ECLI:NL:CRVB:2022:1497
Centrale Raad van Beroep
- Hoger beroep
- Rechtspraak.nl
Hoger beroep tegen demotie en ontslag van een docent wegens ongeschiktheid en verstoorde arbeidsrelatie
In deze zaak gaat het om een hoger beroep van het College van Bestuur van een scholengroep tegen de uitspraak van de rechtbank Zeeland-West-Brabant. De rechtbank had eerder de besluiten van het college vernietigd die betrekking hadden op de demotie en het ontslag van betrokkene, een docent. De Centrale Raad van Beroep oordeelt dat de demotie van betrokkene in strijd is met het demotiebeleid, omdat er geen twee opeenvolgende onvoldoende beoordelingen aan vooraf zijn gegaan. Daarnaast is de beoordeling van betrokkene als onvoldoende in strijd met de zorgvuldigheid, omdat het college de Regeling Gesprekkencyclus niet correct heeft gevolgd.
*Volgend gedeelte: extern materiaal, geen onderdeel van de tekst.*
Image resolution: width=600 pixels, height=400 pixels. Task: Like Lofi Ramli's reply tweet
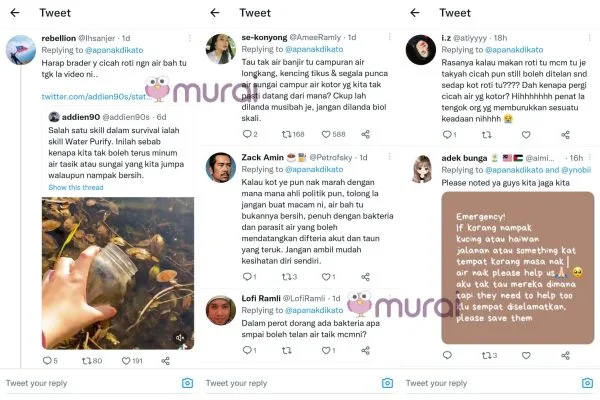[x=326, y=350]
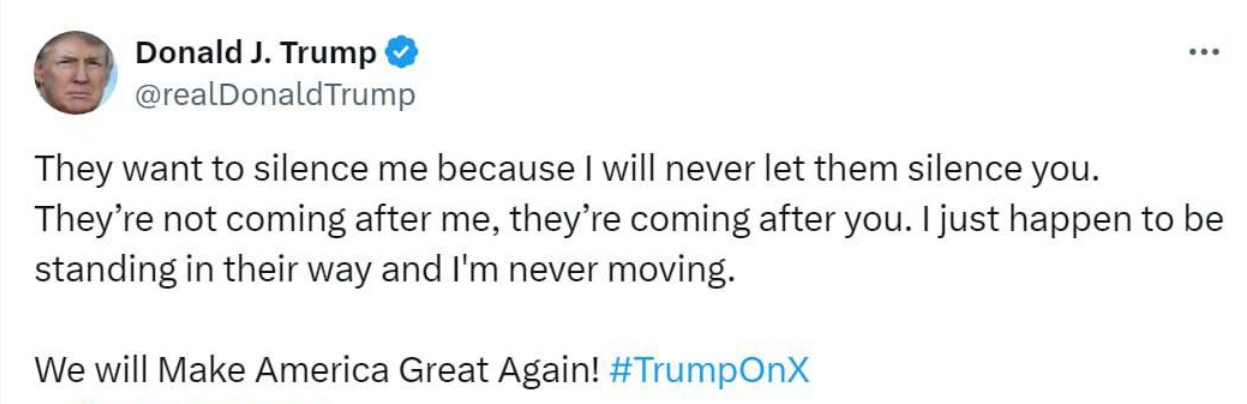Open the Donald J. Trump display name
Image resolution: width=1247 pixels, height=404 pixels.
256,53

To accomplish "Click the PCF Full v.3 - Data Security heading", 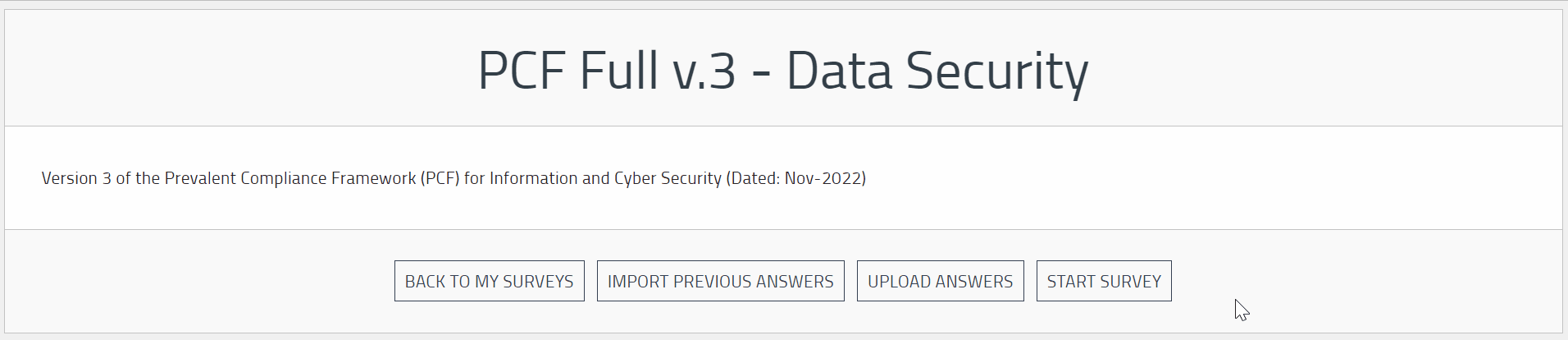I will 783,71.
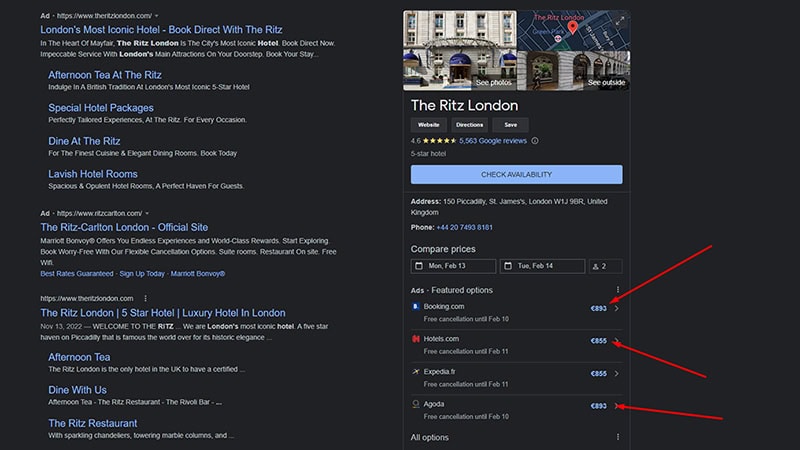
Task: Click the Hotels.com logo icon
Action: (x=416, y=340)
Het ontslag van betrokkene is ook onterecht, omdat het college niet voldoende concrete gedragingen heeft aangetoond die de ongeschiktheid van betrokkene voor haar functie onderbouwen. De rechtbank heeft geoordeeld dat betrokkene ten onrechte geen kans heeft gekregen om haar functioneren te verbeteren. Het college heeft in hoger beroep aangevoerd dat de rechtbank een onjuiste interpretatie heeft gegeven aan het demotiebeleid en dat er wel degelijk sprake was van disfunctioneren. De Raad bevestigt echter de uitspraak van de rechtbank en oordeelt dat het hoger beroep van het college niet slaagt. De Raad veroordeelt het college in de proceskosten van betrokkene en legt een griffierecht op.